STATED TASK: Please switch "weight" to "mass" in the lines from the one holding "Task: Click the Packaging" through the one holding "Action: tap(291, 628)", inclusive, and give those lines back with nothing else changed.

SUPPLIED MATERIAL:
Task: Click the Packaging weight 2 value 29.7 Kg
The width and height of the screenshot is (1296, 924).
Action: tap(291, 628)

...

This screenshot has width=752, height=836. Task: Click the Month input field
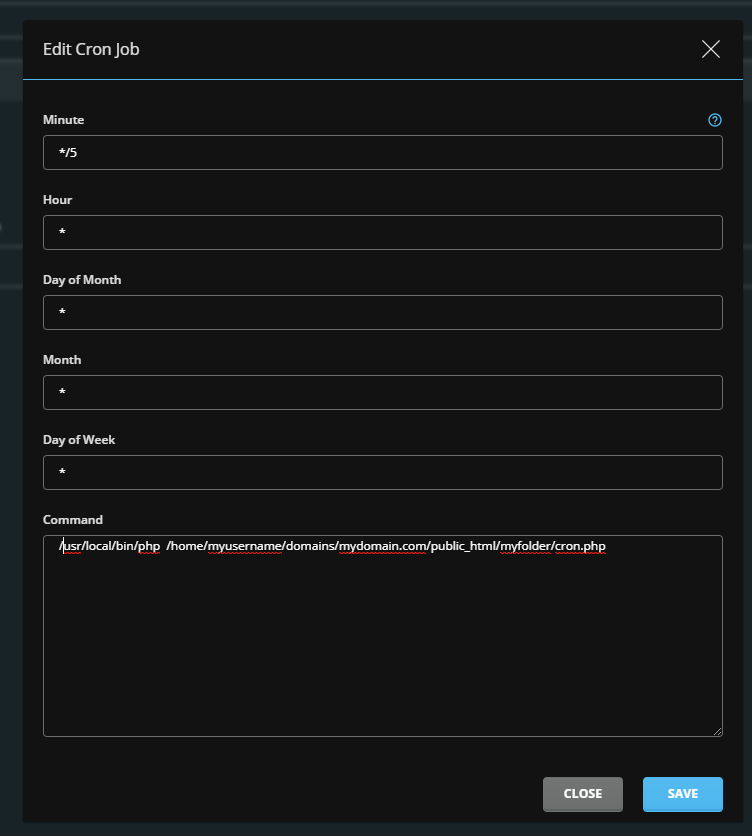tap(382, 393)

--

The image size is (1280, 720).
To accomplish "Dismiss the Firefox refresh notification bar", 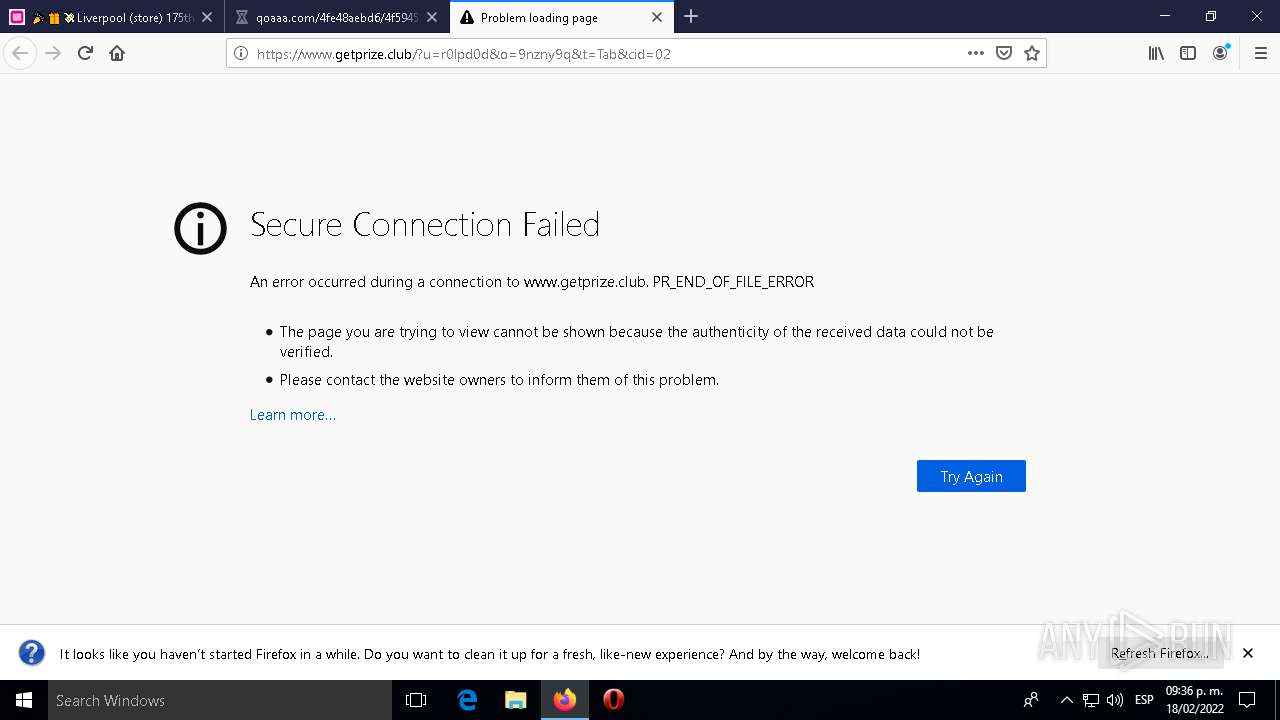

COMPLETE RESPONSE:
Task: Click the Packaging mass 2 value 29.7 Kg
The width and height of the screenshot is (1296, 924).
Action: tap(291, 628)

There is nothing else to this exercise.